During the 17th century the Boyle's grew rich through shipping and shipbuilding. The Boyles were elevated to Earls of Glasgow in 1703, one of the last to be created under the Scottish peerage. The Earl was a strong supporter of the passing of the Act of Union in 1707 and is thought to have bribed poor Jacobite supporters to support the Bill.

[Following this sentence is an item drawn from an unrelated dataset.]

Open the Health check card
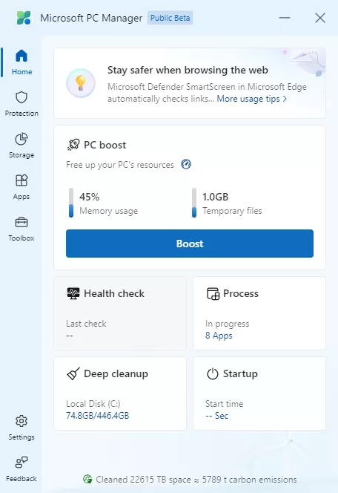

Coronet In 1869, the 6th Earl of Glasgow inherited Kelburn and land in Dalry, Stewarton, Corshill and Fenwick and the estate at Hawkeshead outside Paisley, plus estates in Dunbartonshire, Fife, Northumberland and the greater part of Cumbrae. However, he ran into debt building Episcopal churches all over Scotland, including a Cathedral in Perth and one in Cumbrae. By 1888 he was one million pounds in debt. His cousin, David Boyle of Stewarton, later Seventh Earl of Glasgow, sold his own lands to buy back the Kelburn Estate at auction. All the rest was lost to the family.

Monument Within the wooded area of the grounds is a monument (on the right) to one of the Earls of Glasgow, erected in 1775, by his disconsolate widow "to animate his children to his estimable qualities".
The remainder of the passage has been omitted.